Two opposing inner faces of a rectangular plastic tube are covered by metal strips. These are the main electrodes and should have a connection for a battery. Magnets are attached on the outside of the tube so that they are attracting each other, and are at 90° to the electrodes.

The metal strips here are cut from a thin Aluminium sheet, but you can just use foil although it wont last as long. The electrolysis and salt water corrosion soon eats away at the metal, but foil should last just long enough to see it working. The best sort of electrode would possibly be made from carbon. A good power source for this device would be a pulse width modulated supply such as our power pulse modulator. This would allow you to adjust the frequency and width of electical pulses so that you could get the optimum thrust from your design.

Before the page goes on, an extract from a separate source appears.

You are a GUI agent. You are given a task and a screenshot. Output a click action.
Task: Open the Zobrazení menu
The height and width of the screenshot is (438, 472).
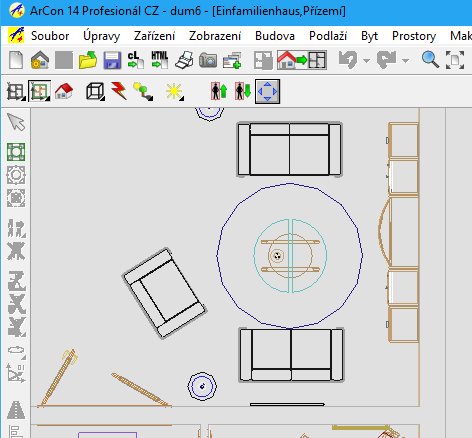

To learn how a MagnetoHydroDynamic thruster works, see the Propulsion section.

MagnetoHydrodynamic Thruster In ActionThis setup shows the electrodes closer together than the magnets. The combination of magnets used in this device were not strong enough to move the electrified water with any decent force. At only 1.5V in salty water, large amounts of electrolysis occurs, but the water does generally flow in one direction.

The key to getting the best performance it to have the strongest magnetic field you can get across the gap between the electrodes.

Also make sure the magnets are behind the plastic or insulated somehow. You don't want them shorting out the electric current in the water.